(Stored data)
%%

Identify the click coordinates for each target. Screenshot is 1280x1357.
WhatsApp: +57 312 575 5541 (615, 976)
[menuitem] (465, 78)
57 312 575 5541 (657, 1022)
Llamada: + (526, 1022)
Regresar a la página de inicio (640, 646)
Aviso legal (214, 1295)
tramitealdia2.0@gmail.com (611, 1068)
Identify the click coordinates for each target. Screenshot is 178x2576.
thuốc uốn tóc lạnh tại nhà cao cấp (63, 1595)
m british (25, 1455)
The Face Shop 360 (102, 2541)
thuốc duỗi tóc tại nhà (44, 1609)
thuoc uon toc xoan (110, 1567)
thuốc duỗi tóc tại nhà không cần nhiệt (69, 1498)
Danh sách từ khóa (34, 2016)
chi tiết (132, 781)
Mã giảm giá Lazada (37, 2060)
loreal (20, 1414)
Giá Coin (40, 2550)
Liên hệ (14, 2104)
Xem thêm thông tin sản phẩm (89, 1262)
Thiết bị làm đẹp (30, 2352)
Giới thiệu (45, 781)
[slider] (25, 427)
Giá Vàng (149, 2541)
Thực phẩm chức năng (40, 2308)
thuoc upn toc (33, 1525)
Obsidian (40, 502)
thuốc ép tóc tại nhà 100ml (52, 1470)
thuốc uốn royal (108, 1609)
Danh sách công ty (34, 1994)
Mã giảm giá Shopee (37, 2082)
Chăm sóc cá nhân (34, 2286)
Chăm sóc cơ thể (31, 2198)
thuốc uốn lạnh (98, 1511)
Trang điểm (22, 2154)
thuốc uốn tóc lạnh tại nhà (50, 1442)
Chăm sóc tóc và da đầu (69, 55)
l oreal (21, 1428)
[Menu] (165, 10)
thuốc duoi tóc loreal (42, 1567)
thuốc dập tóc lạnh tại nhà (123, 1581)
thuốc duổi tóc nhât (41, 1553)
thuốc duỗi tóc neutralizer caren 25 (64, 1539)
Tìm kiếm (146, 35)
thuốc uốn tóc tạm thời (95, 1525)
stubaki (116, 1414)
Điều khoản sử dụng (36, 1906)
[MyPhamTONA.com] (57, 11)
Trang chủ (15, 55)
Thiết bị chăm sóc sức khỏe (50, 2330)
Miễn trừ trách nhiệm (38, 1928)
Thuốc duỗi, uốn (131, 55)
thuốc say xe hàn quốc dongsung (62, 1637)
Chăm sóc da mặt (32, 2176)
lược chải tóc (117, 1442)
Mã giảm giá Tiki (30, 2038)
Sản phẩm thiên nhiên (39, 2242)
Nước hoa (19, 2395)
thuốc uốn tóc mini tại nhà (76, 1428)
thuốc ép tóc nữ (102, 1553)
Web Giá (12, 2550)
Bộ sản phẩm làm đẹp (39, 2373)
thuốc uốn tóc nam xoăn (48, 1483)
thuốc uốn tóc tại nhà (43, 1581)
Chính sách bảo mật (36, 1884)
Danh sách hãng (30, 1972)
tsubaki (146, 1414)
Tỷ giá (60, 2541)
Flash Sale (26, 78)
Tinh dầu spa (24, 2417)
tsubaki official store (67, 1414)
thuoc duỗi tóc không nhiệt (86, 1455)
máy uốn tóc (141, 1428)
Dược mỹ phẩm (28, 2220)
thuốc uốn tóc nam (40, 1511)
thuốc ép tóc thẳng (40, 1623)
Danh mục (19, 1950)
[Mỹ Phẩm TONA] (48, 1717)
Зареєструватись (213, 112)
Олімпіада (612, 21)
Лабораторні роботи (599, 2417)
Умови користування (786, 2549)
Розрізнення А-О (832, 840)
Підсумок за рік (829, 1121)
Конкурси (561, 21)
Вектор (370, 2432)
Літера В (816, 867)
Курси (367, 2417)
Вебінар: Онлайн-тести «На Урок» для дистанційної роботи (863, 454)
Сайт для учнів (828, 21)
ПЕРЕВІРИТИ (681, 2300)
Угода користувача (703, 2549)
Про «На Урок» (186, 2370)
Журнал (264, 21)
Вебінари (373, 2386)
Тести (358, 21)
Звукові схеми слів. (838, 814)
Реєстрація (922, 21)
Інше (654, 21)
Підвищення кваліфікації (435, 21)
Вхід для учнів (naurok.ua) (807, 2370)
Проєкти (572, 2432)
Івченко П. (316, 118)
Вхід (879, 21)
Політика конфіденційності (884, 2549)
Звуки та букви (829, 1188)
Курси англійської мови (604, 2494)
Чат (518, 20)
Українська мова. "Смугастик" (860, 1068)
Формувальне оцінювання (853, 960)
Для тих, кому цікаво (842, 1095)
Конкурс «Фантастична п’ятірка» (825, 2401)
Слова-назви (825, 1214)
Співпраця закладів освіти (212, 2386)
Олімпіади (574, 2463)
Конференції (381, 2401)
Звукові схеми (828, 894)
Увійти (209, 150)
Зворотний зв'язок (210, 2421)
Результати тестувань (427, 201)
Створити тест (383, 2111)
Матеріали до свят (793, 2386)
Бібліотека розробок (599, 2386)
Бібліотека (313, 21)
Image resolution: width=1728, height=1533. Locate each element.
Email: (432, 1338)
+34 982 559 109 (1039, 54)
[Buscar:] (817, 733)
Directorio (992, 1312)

%%

§ **Task statement**
Quote only the stretch of lines that starts the data above and ends with the line containing "Aviso legal (214, 1295)", both included.

§ **Response for this exercise**
Identify the click coordinates for each target. Screenshot is 1280x1357.
WhatsApp: +57 312 575 5541 (615, 976)
[menuitem] (465, 78)
57 312 575 5541 (657, 1022)
Llamada: + (526, 1022)
Regresar a la página de inicio (640, 646)
Aviso legal (214, 1295)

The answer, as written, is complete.